--- Data for the task ---
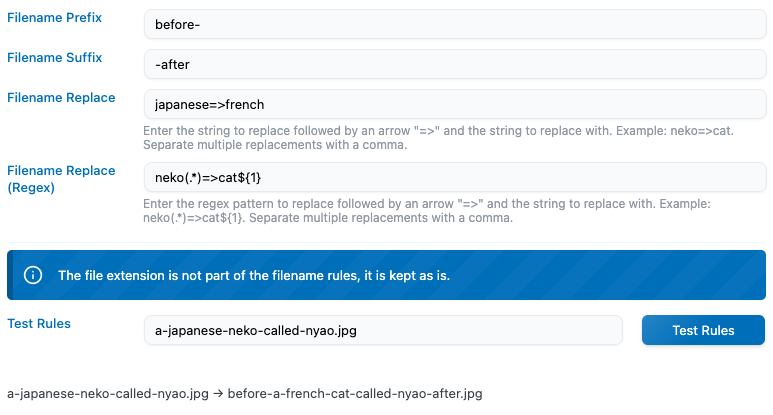Click the Test Rules filename input field
Screen dimensions: 773x415
[x=383, y=330]
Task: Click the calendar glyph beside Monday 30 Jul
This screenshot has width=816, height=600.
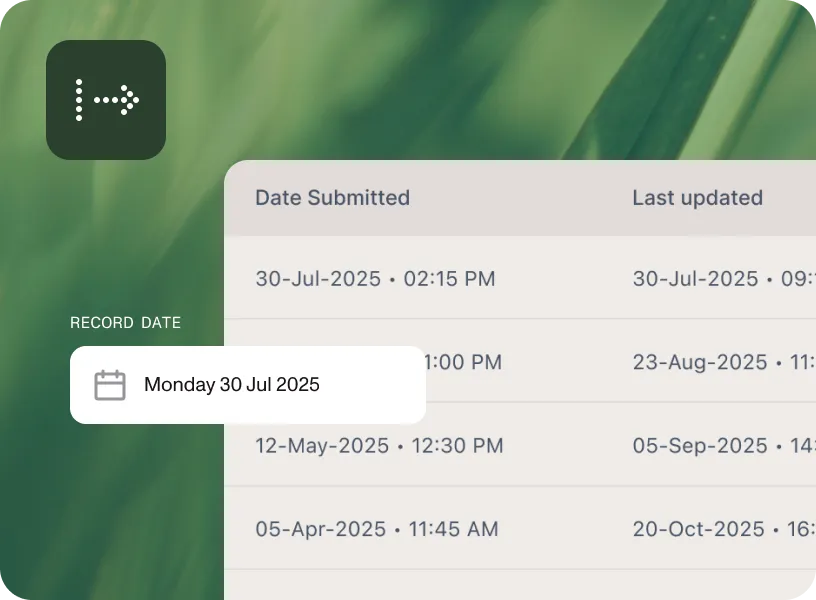Action: 110,384
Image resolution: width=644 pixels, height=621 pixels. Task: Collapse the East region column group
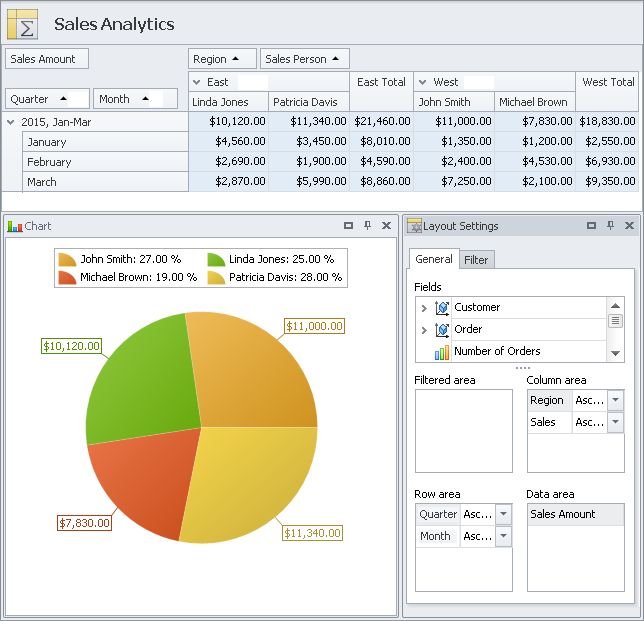(x=197, y=82)
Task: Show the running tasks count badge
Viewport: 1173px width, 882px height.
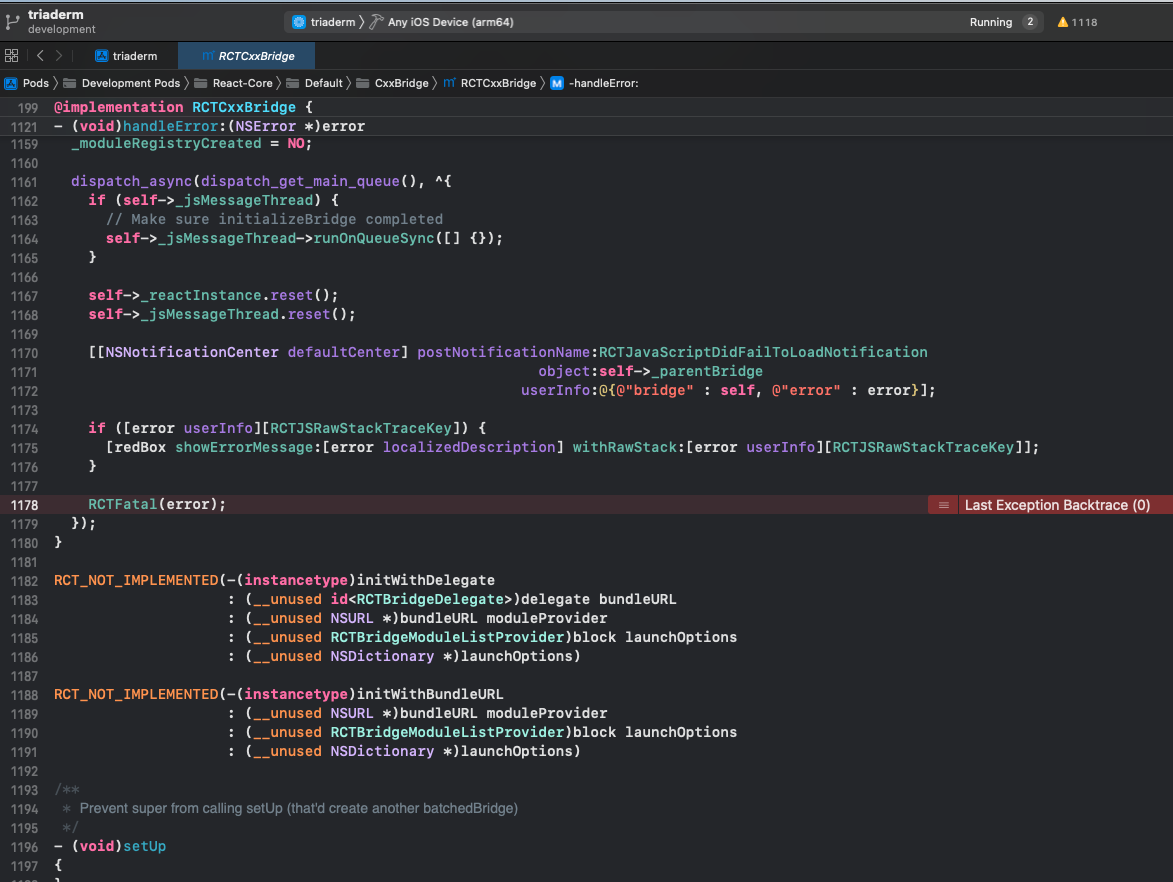Action: 1029,22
---
* [Activity] From the line with "Task: Click the" down to the final line of the entries above, repeat each line exactly; omit the pictures.

* [Task output]
Task: Click the calendar glyph beside Monday 30 Jul
This screenshot has width=816, height=600.
Action: 110,384
Image resolution: width=644 pixels, height=621 pixels. Task: Collapse the East region column group
(x=197, y=82)
Task: Show the running tasks count badge
Viewport: 1173px width, 882px height.
Action: 1029,22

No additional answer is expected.